Diamond Street Rock Wall - 1958 - Trail, BC
Posted by: T0SHEA
N 49° 05.552 W 117° 42.418
11U E 448386 N 5437982
The City of Trail is built in a narrow valley with steep walls, necessitating the construction of terraces in many places, some as high as twenty feet, which are supported by walls made of native rock.
Waymark Code: WMMXMN
Location: British Columbia, Canada
Date Posted: 11/20/2014
Views: 2
These walls were constructed between the early 1920s and the mid 1960s, many of them make-work projects, a legacy of the Dirty Thirties. They show varying methods and styles of construction which changed with the times. Some were dry laid, without mortar, while most were set in mortar. The walls employing larger rocks indicate their construction in later periods, when more and larger equipment became available to the stone masons.
The city has recently placed ten bronze plaques at strategic points throughout the city which indicate the date of construction of particular walls and the names of the stone masons who laid them.
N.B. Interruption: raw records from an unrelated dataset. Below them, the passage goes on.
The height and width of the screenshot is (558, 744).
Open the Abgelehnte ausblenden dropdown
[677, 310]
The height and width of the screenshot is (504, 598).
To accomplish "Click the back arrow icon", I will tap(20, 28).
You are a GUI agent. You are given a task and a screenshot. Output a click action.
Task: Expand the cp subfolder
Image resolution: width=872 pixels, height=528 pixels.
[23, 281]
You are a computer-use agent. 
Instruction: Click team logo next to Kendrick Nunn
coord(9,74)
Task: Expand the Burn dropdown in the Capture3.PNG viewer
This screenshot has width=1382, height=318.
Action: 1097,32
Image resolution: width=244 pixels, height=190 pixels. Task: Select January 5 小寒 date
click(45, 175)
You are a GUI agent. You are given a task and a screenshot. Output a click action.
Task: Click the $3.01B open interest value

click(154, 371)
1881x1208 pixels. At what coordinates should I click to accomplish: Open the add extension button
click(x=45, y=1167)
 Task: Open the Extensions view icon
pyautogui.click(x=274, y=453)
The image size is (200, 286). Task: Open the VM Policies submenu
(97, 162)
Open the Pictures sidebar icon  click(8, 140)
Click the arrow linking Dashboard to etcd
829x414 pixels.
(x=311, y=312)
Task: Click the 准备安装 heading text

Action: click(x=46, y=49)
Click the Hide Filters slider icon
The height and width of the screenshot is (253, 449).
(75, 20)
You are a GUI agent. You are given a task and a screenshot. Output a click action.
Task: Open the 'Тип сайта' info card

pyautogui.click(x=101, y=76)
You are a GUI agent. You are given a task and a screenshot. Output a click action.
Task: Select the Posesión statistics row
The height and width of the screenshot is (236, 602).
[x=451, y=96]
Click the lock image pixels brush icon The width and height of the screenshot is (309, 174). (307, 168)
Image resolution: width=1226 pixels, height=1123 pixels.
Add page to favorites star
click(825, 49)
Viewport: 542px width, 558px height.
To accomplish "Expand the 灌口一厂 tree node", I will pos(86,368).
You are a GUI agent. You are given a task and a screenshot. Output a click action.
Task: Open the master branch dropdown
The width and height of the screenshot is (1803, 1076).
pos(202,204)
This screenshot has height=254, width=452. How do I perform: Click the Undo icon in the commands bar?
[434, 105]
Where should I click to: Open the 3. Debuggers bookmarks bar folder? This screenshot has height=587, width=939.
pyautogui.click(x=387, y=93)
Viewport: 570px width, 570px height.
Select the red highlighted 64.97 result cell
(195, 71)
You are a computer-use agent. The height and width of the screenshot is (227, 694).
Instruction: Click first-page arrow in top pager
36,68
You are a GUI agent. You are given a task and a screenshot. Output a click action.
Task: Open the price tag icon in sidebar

This is a wonderful way to commemorate these stone masons from yesteryear and the legacy they have left behind for future generations.
This wall supports Daniel Street in West Trail, a neighbourhood which climbs up the side of the valley in a series of terraces. Leading south off Topping Street is a short, block long Street named Munter which makes a right angle turn and climbs up to Daniel Street. This wall separates the two, and is about twenty feet tall at the bottom of Munter, reducing to almost nothing as Munter reaches Daniel Street. This plaque is mounted on the wall at the south end of Munter, where the wall is its highest. It tells us that the wall was constructed between 1938 and 1941. The stonemasons involved were:
Tom Stipanicic and John Bukovec. There were probably others whose names are now lost to posterity.